Innovationsweltmeisterin – so rühmt sich die Schweiz gerne. Doch jetzt schlagen die Wissenschafts-Organisationen Alarm: Das Budget des Bundes für die Jahre 2025 bis 2028 reiche bei weitem nicht, um die Spitzenposition zu halten. Was sind ihre Argumente?

Nächsten Dienstag feiert Finanzministerin Karin Keller-Sutter im Rahmen einer kleinen Veranstaltung den 20. Geburtstag der Schuldenbremse. Diese schreibt vor, dass sich Ausgaben und Einnahmen des Bundes über längere Zeit die Waage halten müssen. Das wirkt: Die Verschuldung des Bundes ist im internationalen Vergleich sehr tief.

Doch die Einhaltung der Schuldenbremse sei «kein Spaziergang», wie Keller-Sutter selber sagte, als sie Ende Juni das Budget für das Jahr 2024 sowie den Finanzplan für die nächsten Jahre vorstellte. Denn die finanziellen Aussichten sind trüb. Und so steht die selbst ernannte Sparfüchsin auf die Bremse – mit entsprechenden Reaktionen.

Das zeigt sich dieser Tage im Rahmen der Vernehmlassung zur Botschaft über die Bildung, Forschung und Innovation (BFI). Die Organisationen aus der Wissenschaft zerpflücken die Budget-Vorschläge des Bundesrats für die Jahre 2025 bis 2028 einhellig: Die geplanten Ausgaben von maximal 29,7 Milliarden Franken genügten bei weitem nicht, um das Niveau des Forschungsplatzes Schweiz halten zu können, lautet der Tenor.

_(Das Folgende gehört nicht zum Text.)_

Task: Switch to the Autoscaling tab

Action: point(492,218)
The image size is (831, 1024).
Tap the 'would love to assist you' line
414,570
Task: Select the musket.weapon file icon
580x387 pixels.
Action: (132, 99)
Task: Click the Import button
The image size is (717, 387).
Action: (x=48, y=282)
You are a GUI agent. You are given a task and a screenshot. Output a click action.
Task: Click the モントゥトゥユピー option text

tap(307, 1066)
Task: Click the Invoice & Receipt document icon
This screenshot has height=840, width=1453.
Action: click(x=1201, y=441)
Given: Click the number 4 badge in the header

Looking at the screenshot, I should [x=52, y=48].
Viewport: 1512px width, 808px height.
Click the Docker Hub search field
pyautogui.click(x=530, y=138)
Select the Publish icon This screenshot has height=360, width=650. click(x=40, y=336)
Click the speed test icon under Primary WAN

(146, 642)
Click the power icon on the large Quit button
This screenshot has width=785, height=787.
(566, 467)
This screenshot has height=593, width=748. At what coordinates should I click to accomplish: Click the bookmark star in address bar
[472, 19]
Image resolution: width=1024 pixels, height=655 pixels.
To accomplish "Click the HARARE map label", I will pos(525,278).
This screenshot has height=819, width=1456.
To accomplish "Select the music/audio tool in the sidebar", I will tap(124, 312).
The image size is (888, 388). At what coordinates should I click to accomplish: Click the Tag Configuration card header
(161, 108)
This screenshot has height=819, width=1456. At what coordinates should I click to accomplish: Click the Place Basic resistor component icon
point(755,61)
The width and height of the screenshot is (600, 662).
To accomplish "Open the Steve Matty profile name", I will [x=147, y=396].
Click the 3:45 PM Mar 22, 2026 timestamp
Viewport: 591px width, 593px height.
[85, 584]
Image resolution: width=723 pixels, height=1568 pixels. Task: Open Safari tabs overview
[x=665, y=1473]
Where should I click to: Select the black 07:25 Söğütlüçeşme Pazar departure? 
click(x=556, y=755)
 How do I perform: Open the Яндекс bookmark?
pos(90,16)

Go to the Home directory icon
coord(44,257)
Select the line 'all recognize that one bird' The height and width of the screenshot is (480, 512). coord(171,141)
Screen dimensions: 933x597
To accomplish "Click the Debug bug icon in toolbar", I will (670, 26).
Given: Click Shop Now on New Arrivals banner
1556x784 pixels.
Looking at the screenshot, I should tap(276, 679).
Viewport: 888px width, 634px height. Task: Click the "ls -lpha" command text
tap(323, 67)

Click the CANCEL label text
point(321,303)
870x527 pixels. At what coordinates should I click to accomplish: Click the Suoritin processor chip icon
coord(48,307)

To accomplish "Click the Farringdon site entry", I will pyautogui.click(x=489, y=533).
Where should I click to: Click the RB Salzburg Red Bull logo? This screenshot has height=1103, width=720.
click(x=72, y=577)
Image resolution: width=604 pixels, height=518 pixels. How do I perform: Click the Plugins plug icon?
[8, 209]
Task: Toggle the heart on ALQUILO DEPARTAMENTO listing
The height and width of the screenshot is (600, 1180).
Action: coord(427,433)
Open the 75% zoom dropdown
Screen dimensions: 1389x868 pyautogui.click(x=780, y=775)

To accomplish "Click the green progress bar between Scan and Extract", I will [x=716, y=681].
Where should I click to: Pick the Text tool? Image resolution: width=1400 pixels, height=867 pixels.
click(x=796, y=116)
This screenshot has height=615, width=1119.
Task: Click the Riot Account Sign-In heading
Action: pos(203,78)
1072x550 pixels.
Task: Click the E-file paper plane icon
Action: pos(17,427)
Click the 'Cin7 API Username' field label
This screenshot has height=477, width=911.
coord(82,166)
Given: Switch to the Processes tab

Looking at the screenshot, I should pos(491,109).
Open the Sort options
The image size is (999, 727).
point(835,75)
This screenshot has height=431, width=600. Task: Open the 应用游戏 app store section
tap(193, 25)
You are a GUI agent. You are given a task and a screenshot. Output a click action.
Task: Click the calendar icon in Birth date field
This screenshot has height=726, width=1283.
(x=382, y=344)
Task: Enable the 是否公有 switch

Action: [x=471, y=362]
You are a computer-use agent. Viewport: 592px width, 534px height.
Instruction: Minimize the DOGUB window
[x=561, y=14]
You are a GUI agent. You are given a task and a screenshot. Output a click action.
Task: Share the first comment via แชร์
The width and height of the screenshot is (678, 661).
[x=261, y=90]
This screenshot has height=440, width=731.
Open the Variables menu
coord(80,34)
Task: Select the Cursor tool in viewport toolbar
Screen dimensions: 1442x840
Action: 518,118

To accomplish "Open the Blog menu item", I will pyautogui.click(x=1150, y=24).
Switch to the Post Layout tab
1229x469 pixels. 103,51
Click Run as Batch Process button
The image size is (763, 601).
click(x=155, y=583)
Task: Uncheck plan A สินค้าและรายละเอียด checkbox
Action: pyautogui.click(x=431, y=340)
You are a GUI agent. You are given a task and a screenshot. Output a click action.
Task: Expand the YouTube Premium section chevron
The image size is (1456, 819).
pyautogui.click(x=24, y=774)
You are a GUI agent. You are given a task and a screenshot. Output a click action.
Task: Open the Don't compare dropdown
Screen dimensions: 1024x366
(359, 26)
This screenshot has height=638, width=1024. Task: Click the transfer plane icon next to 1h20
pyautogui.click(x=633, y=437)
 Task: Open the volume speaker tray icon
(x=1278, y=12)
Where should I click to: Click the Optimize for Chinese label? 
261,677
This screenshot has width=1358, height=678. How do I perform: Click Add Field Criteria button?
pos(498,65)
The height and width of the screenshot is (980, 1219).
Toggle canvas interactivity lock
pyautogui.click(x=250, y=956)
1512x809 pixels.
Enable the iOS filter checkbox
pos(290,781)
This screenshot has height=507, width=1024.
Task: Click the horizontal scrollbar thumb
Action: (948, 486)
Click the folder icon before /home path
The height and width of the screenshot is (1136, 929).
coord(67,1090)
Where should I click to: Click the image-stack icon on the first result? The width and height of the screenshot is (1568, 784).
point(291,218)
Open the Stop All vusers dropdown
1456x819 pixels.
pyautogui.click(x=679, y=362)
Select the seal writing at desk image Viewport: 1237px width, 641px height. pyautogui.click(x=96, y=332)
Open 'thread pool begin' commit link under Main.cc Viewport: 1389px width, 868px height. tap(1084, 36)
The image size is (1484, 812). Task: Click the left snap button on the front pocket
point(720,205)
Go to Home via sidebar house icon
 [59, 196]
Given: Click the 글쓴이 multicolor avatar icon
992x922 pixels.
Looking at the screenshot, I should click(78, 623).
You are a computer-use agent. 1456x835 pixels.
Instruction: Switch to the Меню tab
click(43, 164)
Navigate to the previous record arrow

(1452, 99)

Dabei hatte der Bundesrat selber das ehrgeizige Ziel vorgegeben: «Die Schweiz bleibt führend in Bildung, Forschung und Innovation», hiess es in seinem Communiqué Anfang Juni. Darauf schreibt nun das «Netzwerk Future», in dem Swiss Universities, der Schweizerische Nationalfonds, der ETH-Rat, Innosuisse und die Akademien der Wissenschaften vereint sind: «Wenn der Bundesrat sein Ziel eines führenden Wissensplatzes zum Wohle der ganzen Schweiz erreichen will (…) sind Korrekturen zur Anhebung des finanziellen Rahmens erforderlich.» Kurz: Es braucht mehr Geld, viel mehr.

Teuerung und steigende Zahl der Studierenden kaum berücksichtigt

Diese Botschaft findet sich in sämtlichen Stellungnahmen: Der Vorschlag des Bundesrats führe «zu einem schmerzhaften Abbau der Leistungen der Schweizer Hochschulen», schreibt Swiss Universities. Der ETH-Rat hält fest, mit den vorgesehenen Mitteln könnten die ETH die «Rolle als Innovationsmotor der Schweiz und Ausbildner dringend benötigter Fachkräfte nur noch eingeschränkt erfüllen».

Innosuisse, die Agentur zur Förderung von Start-ups und KMU, fordert «ein deutliches politisches Bekenntnis zu einem starken Bildungs-, Forschungs- und Innovationsplatz Schweiz». In der Botschaft des Bundesrats erkennt sie das nicht. Und der Nationalfonds (SNF) hält fest: «Der Vorschlag des Bundes führt zu einem Abbau der Leistungen des SNF. Die Schweiz riskiert so ihren Wohlstand.»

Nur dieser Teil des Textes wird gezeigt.